Saved entries –
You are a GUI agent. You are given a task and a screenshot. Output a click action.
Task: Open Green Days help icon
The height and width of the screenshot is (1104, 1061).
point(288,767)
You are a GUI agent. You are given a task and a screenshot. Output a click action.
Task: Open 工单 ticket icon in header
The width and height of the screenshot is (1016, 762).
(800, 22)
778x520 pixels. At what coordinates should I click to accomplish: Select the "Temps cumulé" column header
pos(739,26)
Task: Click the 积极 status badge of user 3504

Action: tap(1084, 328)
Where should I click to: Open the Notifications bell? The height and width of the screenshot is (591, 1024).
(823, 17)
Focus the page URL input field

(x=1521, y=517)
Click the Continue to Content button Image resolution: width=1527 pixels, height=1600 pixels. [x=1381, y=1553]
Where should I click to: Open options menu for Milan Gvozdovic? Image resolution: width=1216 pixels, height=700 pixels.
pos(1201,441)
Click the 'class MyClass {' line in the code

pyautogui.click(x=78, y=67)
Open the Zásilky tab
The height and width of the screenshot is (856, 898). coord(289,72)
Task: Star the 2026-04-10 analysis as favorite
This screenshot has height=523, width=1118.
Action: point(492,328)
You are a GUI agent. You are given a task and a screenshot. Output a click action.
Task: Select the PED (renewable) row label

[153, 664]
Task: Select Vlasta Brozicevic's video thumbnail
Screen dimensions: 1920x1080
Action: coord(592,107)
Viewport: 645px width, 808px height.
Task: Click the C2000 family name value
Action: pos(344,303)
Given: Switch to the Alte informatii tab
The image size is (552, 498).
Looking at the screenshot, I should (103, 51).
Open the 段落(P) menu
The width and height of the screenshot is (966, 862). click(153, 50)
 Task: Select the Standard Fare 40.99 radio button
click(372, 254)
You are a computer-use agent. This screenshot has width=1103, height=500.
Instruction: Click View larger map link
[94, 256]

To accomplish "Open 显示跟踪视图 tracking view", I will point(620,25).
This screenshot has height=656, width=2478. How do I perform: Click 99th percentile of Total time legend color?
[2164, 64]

EXERCISE BRIEF – The answer is the full set of records above, repeated exactly.

COMPLETED EXERCISE –
You are a GUI agent. You are given a task and a screenshot. Output a click action.
Task: Open Green Days help icon
The height and width of the screenshot is (1104, 1061).
point(288,767)
You are a GUI agent. You are given a task and a screenshot. Output a click action.
Task: Open 工单 ticket icon in header
The width and height of the screenshot is (1016, 762).
(800, 22)
778x520 pixels. At what coordinates should I click to accomplish: Select the "Temps cumulé" column header
pos(739,26)
Task: Click the 积极 status badge of user 3504

Action: tap(1084, 328)
Where should I click to: Open the Notifications bell? The height and width of the screenshot is (591, 1024).
(823, 17)
Focus the page URL input field

(x=1521, y=517)
Click the Continue to Content button Image resolution: width=1527 pixels, height=1600 pixels. [x=1381, y=1553]
Where should I click to: Open options menu for Milan Gvozdovic? Image resolution: width=1216 pixels, height=700 pixels.
pos(1201,441)
Click the 'class MyClass {' line in the code

pyautogui.click(x=78, y=67)
Open the Zásilky tab
The height and width of the screenshot is (856, 898). coord(289,72)
Task: Star the 2026-04-10 analysis as favorite
This screenshot has height=523, width=1118.
Action: point(492,328)
You are a GUI agent. You are given a task and a screenshot. Output a click action.
Task: Select the PED (renewable) row label

[153, 664]
Task: Select Vlasta Brozicevic's video thumbnail
Screen dimensions: 1920x1080
Action: coord(592,107)
Viewport: 645px width, 808px height.
Task: Click the C2000 family name value
Action: pos(344,303)
Given: Switch to the Alte informatii tab
The image size is (552, 498).
Looking at the screenshot, I should (103, 51).
Open the 段落(P) menu
The width and height of the screenshot is (966, 862). click(153, 50)
 Task: Select the Standard Fare 40.99 radio button
click(372, 254)
You are a computer-use agent. This screenshot has width=1103, height=500.
Instruction: Click View larger map link
[94, 256]

To accomplish "Open 显示跟踪视图 tracking view", I will point(620,25).
This screenshot has height=656, width=2478. How do I perform: Click 99th percentile of Total time legend color?
[2164, 64]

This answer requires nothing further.